2005/8/11

Q:真っ黒のお絵かき

◆投稿者:女性(4歳11カ月/2歳)

上の子が、幼稚園でいろいろ作品を作って持ち帰るようになりました。

私が仕事をしていて(今月末で辞めますが)突き放してしまったことも反省していた最中、今日持って帰ってきたお面(本人いわく)の顔が何もわからないほど真っ黒に塗りつぶしてあるんです。私としては現実を突きつけられた気がして呆然としてしまいました。よく心理的なものは絵を描かせるとわかるといわれますが、まさにこのことかと…。

もっと甘えさせてあげればと反省し、仕事を辞めることにしたのですが(両立されている方も大勢おられるでしょうが、私にはできませんでした)、まだ間に合うんでしょうか?懺悔で書き込みました。みなさんのご意見いただけるとうれしいです。


A:黒色を使って、心を癒す
◆渡部 英夫(わたべ ひでお) 先生
渡辺先生   日本児童画研究会神奈川支部長。
親子対象の絵画教室「親子のびのび教室」やおとなを対象とした「おとなのためのお絵かき教室」で絵画の指導や診断を行うほか、新聞・雑誌などにも執筆。
著書は『絵を見れば子供の「心」が手に取るようにわかる』 (コスモトゥーワン)ほか。
2児の父。

私が行っている浅利式絵画診断によると、黒という色は“母の胎内”がキーワー
ド。暗闇に戻りたいというメッセージを感じます。それはお母さんからの分離が怖いという心の表れなのかも知れませんし、新しいステージに上がるときの緊張感(幼稚園など、新しい環境が始まった時や、進級・進学などへの緊張感)からのものかも知れません。黒は、自分の不安や緊張を癒す色であり、自分自身を保とうとする時に自己防衛的に使われる色だと言われています。
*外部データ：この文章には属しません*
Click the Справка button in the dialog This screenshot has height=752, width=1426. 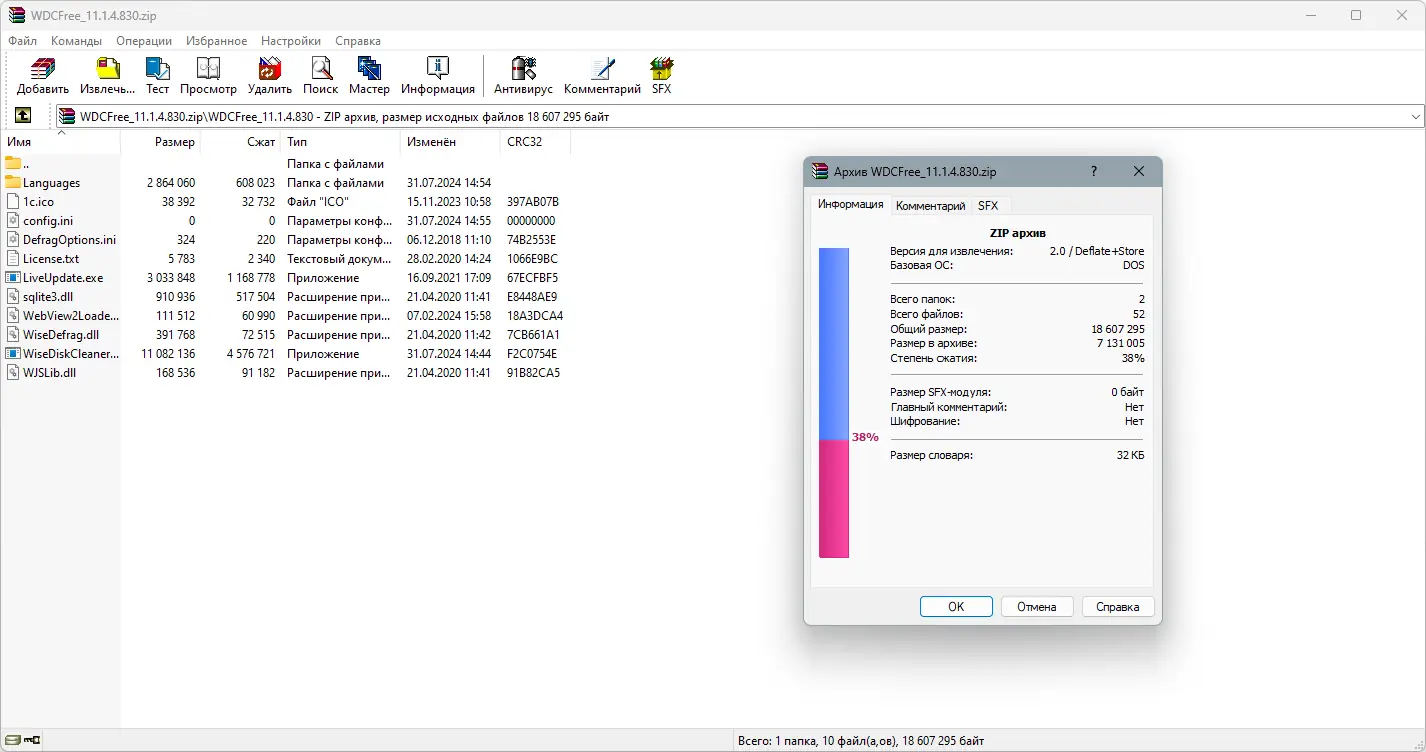1117,606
投稿者さんのケースは、もちろん、お母さんが思っているように、自分のことをあ
まりかまってもらえない寂しさからということも考えられます。しかし、幼稚園で先
生がどのようなお面を描かせたのかということも重要です。動物のお面、人の顔のお面……、いろいろなお面がありますが、自分が好きなお面だったら、黒で塗らなかったかも知れませんし、お子さんがお面自体を描きたくなかったということも考えられます。

色の意味は一面的に判断すべきものではありません。心理的な面、生理的な面、身体的な面のどれかから表現されているのかもしれませんし、いくつかの要素が重なっている場合もあります。ひとつの事柄を原因として思い込むことなく、心と身体の情報としてキャッチすることが重要。何に対して、子どもが黒を使って自分を癒そうとしているのか、その方向を知って、おうちの方が子どもの気持ちの側に立ってあげてほしいと思います。

自由に絵を描かせることは、とても大切なこと。子どもは絵を描くことによって、
自分の心を治癒する力を持っています。